Görev a |
Gandzasar metnini hiçbir değişiklik yapmadan baştan sona yeniden yazın.

Metin Parçası |

Gandzasar
Gandzasar asırlar boyu Artsakh`ın dini merkezi olmuştur. 10 asırda Khaçen Çayının yukarı havzasındaki Khaçen kazasında yapılan bu manastır, Dağlık Karabağ Cumhuriyetinin şimdiki Martakert bölgesi Vank köyünün 2 km güney-doğusundadır. Gandzasar adına gelince, kökeni gandz olan, yani mücevher, bu Manastırın üzerinde yapıldığı sıradağlar, değerli madenler,özellikle de gümüş yataklar ile zengin olup, zamanında işletilmişti. Hemen yakınındaki “Vank” köyü ise adını manastır kelimesinden almıştır.

Görev b |
Kayıtlarda "Click the bullet dot before $2.0M" ifadesini içeren satırdan "[x=213, y=107]" ifadesini içeren satıra kadar uzanan bölümü, iki uç satır da dahil olmak üzere, istekleriyle birlikte yalnızca bu satırlardan oluşacak biçimde yeniden yazın. Bu yazımda yanıtlardaki koordinatları 2,2 ile çarpıp tam sayıya yuvarlayın (buçuklar yukarı yuvarlansın), ötekilerine ise dokunmayın.

Kullanılacak Kayıtlar |
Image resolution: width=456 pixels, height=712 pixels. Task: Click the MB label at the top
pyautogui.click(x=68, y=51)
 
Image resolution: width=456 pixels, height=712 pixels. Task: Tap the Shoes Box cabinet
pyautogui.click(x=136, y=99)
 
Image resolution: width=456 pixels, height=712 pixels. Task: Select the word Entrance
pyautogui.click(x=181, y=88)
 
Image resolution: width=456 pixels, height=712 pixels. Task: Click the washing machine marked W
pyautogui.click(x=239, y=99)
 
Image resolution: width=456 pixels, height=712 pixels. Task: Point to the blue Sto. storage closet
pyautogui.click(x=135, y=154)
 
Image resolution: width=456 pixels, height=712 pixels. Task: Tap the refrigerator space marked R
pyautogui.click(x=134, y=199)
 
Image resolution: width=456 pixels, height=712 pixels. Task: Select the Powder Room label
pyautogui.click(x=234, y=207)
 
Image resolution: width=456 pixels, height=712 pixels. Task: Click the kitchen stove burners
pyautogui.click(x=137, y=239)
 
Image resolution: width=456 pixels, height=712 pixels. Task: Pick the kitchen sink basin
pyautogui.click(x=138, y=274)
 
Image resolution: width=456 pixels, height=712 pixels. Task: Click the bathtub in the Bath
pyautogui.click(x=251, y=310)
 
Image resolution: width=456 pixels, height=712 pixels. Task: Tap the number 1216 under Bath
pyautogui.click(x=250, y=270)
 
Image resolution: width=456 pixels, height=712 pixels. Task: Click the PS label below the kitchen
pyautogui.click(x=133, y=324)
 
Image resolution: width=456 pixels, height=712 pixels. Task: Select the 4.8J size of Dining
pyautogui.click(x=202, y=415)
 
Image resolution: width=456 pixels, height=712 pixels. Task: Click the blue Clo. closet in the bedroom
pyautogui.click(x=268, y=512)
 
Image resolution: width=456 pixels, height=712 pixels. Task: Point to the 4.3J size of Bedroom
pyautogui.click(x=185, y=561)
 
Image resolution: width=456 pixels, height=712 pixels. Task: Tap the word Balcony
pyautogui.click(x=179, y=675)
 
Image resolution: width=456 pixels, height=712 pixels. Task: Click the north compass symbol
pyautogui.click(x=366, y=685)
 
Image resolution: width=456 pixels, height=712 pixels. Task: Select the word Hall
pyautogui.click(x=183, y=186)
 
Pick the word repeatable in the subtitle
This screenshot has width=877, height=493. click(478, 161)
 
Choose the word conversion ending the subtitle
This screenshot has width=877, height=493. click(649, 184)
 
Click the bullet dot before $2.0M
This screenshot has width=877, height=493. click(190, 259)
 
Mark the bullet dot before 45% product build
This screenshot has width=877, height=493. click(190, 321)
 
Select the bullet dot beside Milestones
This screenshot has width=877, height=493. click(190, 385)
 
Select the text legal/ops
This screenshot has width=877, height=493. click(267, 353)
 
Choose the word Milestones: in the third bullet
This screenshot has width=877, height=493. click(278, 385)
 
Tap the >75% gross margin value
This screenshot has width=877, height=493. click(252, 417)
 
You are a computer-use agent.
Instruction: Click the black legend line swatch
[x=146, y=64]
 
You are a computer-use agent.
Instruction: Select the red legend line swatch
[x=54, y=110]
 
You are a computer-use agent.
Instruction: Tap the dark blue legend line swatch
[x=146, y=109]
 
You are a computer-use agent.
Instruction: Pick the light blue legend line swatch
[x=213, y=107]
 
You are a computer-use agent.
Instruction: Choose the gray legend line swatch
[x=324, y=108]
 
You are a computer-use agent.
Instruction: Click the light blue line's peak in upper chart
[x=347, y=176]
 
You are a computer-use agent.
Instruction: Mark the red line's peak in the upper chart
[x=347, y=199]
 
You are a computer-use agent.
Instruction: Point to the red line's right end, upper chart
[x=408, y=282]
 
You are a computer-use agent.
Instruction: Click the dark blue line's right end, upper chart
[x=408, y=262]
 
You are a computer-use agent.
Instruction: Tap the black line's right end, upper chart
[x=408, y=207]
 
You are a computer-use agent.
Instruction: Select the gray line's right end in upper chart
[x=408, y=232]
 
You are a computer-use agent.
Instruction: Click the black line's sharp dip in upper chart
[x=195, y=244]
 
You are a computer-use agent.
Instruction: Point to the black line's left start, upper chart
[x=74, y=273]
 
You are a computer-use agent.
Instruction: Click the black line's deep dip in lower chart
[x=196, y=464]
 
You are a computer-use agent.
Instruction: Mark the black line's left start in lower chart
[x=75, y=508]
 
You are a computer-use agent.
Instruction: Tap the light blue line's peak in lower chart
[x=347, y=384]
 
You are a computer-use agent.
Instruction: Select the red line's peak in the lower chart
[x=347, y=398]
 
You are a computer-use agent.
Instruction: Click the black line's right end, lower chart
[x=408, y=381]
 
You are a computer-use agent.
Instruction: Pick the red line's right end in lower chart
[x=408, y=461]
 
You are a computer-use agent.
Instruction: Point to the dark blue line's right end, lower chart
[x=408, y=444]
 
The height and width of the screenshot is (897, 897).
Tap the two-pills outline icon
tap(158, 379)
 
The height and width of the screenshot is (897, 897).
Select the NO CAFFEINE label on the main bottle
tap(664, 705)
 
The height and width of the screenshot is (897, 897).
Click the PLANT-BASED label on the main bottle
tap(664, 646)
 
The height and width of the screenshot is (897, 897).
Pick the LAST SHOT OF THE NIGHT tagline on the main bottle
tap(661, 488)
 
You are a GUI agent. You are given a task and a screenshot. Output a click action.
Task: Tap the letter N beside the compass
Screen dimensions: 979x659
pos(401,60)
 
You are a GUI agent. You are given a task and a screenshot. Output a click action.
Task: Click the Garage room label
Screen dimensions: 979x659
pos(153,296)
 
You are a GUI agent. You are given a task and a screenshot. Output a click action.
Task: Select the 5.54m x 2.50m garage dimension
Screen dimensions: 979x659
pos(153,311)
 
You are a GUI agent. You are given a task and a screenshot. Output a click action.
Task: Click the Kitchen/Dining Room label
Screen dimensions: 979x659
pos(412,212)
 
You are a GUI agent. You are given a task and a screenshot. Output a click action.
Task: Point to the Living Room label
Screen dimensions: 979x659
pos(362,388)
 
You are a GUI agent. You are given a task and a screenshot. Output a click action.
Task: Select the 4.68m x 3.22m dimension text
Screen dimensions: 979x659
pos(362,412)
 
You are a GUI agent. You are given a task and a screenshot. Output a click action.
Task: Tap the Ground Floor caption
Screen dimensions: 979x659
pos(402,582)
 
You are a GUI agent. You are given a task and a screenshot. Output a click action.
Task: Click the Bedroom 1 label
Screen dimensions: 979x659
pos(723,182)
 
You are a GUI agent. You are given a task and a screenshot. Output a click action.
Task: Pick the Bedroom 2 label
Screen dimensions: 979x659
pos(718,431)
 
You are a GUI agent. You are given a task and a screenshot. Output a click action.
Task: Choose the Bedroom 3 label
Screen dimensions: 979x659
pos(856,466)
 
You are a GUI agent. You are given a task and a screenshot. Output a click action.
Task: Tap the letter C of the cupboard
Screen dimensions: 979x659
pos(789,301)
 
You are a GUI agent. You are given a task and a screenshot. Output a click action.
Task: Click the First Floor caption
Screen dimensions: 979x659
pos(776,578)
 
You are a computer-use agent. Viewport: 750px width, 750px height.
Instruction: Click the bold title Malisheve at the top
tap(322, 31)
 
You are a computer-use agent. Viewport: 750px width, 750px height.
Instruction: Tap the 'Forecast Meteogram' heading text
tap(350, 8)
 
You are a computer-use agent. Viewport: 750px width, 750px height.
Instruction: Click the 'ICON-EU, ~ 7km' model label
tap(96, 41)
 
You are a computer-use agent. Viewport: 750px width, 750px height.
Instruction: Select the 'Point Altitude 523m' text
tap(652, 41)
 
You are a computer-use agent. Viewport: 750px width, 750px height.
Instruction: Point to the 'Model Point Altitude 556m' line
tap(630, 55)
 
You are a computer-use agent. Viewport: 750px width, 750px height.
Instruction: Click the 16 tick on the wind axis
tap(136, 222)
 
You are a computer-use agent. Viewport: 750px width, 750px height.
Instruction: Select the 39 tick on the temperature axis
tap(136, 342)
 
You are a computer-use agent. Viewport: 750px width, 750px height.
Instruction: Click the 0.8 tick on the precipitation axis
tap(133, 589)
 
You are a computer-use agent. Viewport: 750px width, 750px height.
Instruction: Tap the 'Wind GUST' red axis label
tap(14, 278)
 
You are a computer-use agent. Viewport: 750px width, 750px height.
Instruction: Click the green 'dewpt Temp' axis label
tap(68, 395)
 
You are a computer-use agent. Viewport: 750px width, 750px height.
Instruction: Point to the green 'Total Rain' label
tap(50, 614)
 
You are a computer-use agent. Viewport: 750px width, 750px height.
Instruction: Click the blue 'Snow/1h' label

Yazılı Yanıt a |
Gandzasar
Gandzasar asırlar boyu Artsakh`ın dini merkezi olmuştur. 10 asırda Khaçen Çayının yukarı havzasındaki Khaçen kazasında yapılan bu manastır, Dağlık Karabağ Cumhuriyetinin şimdiki Martakert bölgesi Vank köyünün 2 km güney-doğusundadır. Gandzasar adına gelince, kökeni gandz olan, yani mücevher, bu Manastırın üzerinde yapıldığı sıradağlar, değerli madenler,özellikle de gümüş yataklar ile zengin olup, zamanında işletilmişti. Hemen yakınındaki “Vank” köyü ise adını manastır kelimesinden almıştır.

Yazılı Yanıt b |
Click the bullet dot before $2.0M
This screenshot has width=877, height=493. click(418, 570)
 
Mark the bullet dot before 45% product build
This screenshot has width=877, height=493. click(418, 706)
 
Select the bullet dot beside Milestones
This screenshot has width=877, height=493. click(418, 847)
 
Select the text legal/ops
This screenshot has width=877, height=493. click(587, 777)
 
Choose the word Milestones: in the third bullet
This screenshot has width=877, height=493. click(612, 847)
 
Tap the >75% gross margin value
This screenshot has width=877, height=493. click(554, 917)
 
You are a computer-use agent.
Instruction: Click the black legend line swatch
[x=321, y=141]
 
You are a computer-use agent.
Instruction: Select the red legend line swatch
[x=119, y=242]
 
You are a computer-use agent.
Instruction: Tap the dark blue legend line swatch
[x=321, y=240]
 
You are a computer-use agent.
Instruction: Pick the light blue legend line swatch
[x=469, y=235]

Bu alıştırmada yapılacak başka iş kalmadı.